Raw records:

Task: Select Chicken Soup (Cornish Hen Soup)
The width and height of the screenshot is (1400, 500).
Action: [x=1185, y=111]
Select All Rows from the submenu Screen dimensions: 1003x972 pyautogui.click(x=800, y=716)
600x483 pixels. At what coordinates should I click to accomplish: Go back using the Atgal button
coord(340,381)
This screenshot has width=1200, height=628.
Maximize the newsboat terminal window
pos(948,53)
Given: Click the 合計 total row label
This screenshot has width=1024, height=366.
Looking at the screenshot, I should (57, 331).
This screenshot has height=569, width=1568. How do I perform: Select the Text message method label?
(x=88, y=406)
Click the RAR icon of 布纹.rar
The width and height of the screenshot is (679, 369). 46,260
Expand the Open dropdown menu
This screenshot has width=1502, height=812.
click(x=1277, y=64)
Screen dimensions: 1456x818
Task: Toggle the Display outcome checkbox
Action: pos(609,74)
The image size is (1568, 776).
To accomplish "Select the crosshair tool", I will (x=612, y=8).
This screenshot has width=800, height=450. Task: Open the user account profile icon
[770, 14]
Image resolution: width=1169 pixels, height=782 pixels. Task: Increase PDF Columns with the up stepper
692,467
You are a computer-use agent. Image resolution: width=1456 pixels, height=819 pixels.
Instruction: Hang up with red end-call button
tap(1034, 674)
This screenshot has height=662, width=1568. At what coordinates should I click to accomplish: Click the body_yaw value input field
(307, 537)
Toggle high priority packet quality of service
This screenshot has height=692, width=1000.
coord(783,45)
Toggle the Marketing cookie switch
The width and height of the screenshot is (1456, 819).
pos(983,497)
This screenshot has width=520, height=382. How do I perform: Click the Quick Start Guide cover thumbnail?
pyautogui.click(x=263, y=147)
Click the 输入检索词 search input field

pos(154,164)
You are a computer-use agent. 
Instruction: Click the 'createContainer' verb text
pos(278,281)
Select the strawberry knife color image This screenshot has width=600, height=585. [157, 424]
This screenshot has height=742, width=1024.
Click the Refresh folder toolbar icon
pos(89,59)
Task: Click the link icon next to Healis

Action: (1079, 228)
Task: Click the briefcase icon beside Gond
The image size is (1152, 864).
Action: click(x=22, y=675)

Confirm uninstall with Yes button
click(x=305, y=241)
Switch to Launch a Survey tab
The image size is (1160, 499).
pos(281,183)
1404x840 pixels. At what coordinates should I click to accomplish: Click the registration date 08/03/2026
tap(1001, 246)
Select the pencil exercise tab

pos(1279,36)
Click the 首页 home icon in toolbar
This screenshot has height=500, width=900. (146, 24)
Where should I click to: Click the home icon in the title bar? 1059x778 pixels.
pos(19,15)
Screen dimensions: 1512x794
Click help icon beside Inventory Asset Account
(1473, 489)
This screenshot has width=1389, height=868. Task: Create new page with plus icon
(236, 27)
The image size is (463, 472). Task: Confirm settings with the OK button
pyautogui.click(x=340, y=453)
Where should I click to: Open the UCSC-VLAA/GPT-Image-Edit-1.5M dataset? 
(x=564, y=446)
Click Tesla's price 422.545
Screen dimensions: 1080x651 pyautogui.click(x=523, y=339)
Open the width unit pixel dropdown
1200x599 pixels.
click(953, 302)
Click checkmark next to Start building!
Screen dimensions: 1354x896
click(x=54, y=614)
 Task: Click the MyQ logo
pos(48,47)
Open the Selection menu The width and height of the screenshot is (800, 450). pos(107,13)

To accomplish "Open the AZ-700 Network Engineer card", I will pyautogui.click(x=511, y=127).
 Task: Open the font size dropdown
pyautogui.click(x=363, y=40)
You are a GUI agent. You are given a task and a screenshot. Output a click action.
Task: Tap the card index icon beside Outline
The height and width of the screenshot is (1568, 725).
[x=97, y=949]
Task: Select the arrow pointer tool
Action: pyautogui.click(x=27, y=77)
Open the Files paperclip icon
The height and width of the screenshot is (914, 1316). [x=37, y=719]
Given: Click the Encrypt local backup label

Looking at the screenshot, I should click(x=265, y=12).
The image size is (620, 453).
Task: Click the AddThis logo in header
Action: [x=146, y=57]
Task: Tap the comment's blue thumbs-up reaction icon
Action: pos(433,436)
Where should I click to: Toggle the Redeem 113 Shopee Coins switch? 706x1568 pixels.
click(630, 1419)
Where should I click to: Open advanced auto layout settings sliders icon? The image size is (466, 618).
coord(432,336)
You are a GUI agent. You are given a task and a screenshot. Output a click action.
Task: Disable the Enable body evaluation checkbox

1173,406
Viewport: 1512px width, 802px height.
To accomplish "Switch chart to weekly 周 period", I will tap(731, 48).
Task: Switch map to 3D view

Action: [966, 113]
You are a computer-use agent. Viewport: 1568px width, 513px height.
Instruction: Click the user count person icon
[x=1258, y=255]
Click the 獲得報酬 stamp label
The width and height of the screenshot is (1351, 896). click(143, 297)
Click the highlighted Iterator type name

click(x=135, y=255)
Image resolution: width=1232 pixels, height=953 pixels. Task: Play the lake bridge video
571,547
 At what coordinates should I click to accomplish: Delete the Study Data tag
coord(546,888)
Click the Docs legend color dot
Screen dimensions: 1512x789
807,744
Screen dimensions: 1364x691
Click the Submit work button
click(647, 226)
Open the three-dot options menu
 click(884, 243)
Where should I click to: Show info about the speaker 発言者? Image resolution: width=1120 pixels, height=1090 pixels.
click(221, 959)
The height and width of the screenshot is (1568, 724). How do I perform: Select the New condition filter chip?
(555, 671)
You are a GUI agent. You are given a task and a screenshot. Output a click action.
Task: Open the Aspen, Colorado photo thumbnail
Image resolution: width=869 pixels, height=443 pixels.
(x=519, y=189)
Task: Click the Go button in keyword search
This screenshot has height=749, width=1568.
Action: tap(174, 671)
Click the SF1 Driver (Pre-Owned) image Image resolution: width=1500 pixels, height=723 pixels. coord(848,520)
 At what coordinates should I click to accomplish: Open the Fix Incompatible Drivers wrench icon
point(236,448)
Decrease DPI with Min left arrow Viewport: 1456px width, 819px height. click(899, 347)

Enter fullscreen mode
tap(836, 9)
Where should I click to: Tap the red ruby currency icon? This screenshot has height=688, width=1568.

• JOB: Copy every line of the records above word for word, with nothing changed.

• FINAL ANSWER:
Task: Select Chicken Soup (Cornish Hen Soup)
The width and height of the screenshot is (1400, 500).
Action: [x=1185, y=111]
Select All Rows from the submenu Screen dimensions: 1003x972 pyautogui.click(x=800, y=716)
600x483 pixels. At what coordinates should I click to accomplish: Go back using the Atgal button
coord(340,381)
This screenshot has width=1200, height=628.
Maximize the newsboat terminal window
pos(948,53)
Given: Click the 合計 total row label
This screenshot has width=1024, height=366.
Looking at the screenshot, I should (57, 331).
This screenshot has height=569, width=1568. How do I perform: Select the Text message method label?
(x=88, y=406)
Click the RAR icon of 布纹.rar
The width and height of the screenshot is (679, 369). 46,260
Expand the Open dropdown menu
This screenshot has width=1502, height=812.
click(x=1277, y=64)
Screen dimensions: 1456x818
Task: Toggle the Display outcome checkbox
Action: pos(609,74)
The image size is (1568, 776).
To accomplish "Select the crosshair tool", I will (x=612, y=8).
This screenshot has width=800, height=450. Task: Open the user account profile icon
[770, 14]
Image resolution: width=1169 pixels, height=782 pixels. Task: Increase PDF Columns with the up stepper
692,467
You are a computer-use agent. Image resolution: width=1456 pixels, height=819 pixels.
Instruction: Hang up with red end-call button
tap(1034, 674)
This screenshot has height=662, width=1568. At what coordinates should I click to accomplish: Click the body_yaw value input field
(307, 537)
Toggle high priority packet quality of service
This screenshot has height=692, width=1000.
coord(783,45)
Toggle the Marketing cookie switch
The width and height of the screenshot is (1456, 819).
pos(983,497)
This screenshot has width=520, height=382. How do I perform: Click the Quick Start Guide cover thumbnail?
pyautogui.click(x=263, y=147)
Click the 输入检索词 search input field

pos(154,164)
You are a computer-use agent. 
Instruction: Click the 'createContainer' verb text
pos(278,281)
Select the strawberry knife color image This screenshot has width=600, height=585. [157, 424]
This screenshot has height=742, width=1024.
Click the Refresh folder toolbar icon
pos(89,59)
Task: Click the link icon next to Healis

Action: (1079, 228)
Task: Click the briefcase icon beside Gond
The image size is (1152, 864).
Action: click(x=22, y=675)

Confirm uninstall with Yes button
click(x=305, y=241)
Switch to Launch a Survey tab
The image size is (1160, 499).
pos(281,183)
1404x840 pixels. At what coordinates should I click to accomplish: Click the registration date 08/03/2026
tap(1001, 246)
Select the pencil exercise tab

pos(1279,36)
Click the 首页 home icon in toolbar
This screenshot has height=500, width=900. (146, 24)
Where should I click to: Click the home icon in the title bar? 1059x778 pixels.
pos(19,15)
Screen dimensions: 1512x794
Click help icon beside Inventory Asset Account
(1473, 489)
This screenshot has width=1389, height=868. Task: Create new page with plus icon
(236, 27)
The image size is (463, 472). Task: Confirm settings with the OK button
pyautogui.click(x=340, y=453)
Where should I click to: Open the UCSC-VLAA/GPT-Image-Edit-1.5M dataset? 
(x=564, y=446)
Click Tesla's price 422.545
Screen dimensions: 1080x651 pyautogui.click(x=523, y=339)
Open the width unit pixel dropdown
1200x599 pixels.
click(953, 302)
Click checkmark next to Start building!
Screen dimensions: 1354x896
click(x=54, y=614)
 Task: Click the MyQ logo
pos(48,47)
Open the Selection menu The width and height of the screenshot is (800, 450). pos(107,13)

To accomplish "Open the AZ-700 Network Engineer card", I will pyautogui.click(x=511, y=127).
 Task: Open the font size dropdown
pyautogui.click(x=363, y=40)
You are a GUI agent. You are given a task and a screenshot. Output a click action.
Task: Tap the card index icon beside Outline
The height and width of the screenshot is (1568, 725).
[x=97, y=949]
Task: Select the arrow pointer tool
Action: pyautogui.click(x=27, y=77)
Open the Files paperclip icon
The height and width of the screenshot is (914, 1316). [x=37, y=719]
Given: Click the Encrypt local backup label

Looking at the screenshot, I should click(x=265, y=12).
The image size is (620, 453).
Task: Click the AddThis logo in header
Action: [x=146, y=57]
Task: Tap the comment's blue thumbs-up reaction icon
Action: pos(433,436)
Where should I click to: Toggle the Redeem 113 Shopee Coins switch? 706x1568 pixels.
click(630, 1419)
Where should I click to: Open advanced auto layout settings sliders icon? The image size is (466, 618).
coord(432,336)
You are a GUI agent. You are given a task and a screenshot. Output a click action.
Task: Disable the Enable body evaluation checkbox

1173,406
Viewport: 1512px width, 802px height.
To accomplish "Switch chart to weekly 周 period", I will tap(731, 48).
Task: Switch map to 3D view

Action: [966, 113]
You are a computer-use agent. Viewport: 1568px width, 513px height.
Instruction: Click the user count person icon
[x=1258, y=255]
Click the 獲得報酬 stamp label
The width and height of the screenshot is (1351, 896). click(143, 297)
Click the highlighted Iterator type name

click(x=135, y=255)
Image resolution: width=1232 pixels, height=953 pixels. Task: Play the lake bridge video
571,547
 At what coordinates should I click to accomplish: Delete the Study Data tag
coord(546,888)
Click the Docs legend color dot
Screen dimensions: 1512x789
807,744
Screen dimensions: 1364x691
Click the Submit work button
click(647, 226)
Open the three-dot options menu
 click(884, 243)
Where should I click to: Show info about the speaker 発言者? Image resolution: width=1120 pixels, height=1090 pixels.
click(221, 959)
The height and width of the screenshot is (1568, 724). How do I perform: Select the New condition filter chip?
(555, 671)
You are a GUI agent. You are given a task and a screenshot. Output a click action.
Task: Open the Aspen, Colorado photo thumbnail
Image resolution: width=869 pixels, height=443 pixels.
(x=519, y=189)
Task: Click the Go button in keyword search
This screenshot has height=749, width=1568.
Action: tap(174, 671)
Click the SF1 Driver (Pre-Owned) image Image resolution: width=1500 pixels, height=723 pixels. coord(848,520)
 At what coordinates should I click to accomplish: Open the Fix Incompatible Drivers wrench icon
point(236,448)
Decrease DPI with Min left arrow Viewport: 1456px width, 819px height. click(899, 347)

Enter fullscreen mode
tap(836, 9)
Where should I click to: Tap the red ruby currency icon? This screenshot has height=688, width=1568.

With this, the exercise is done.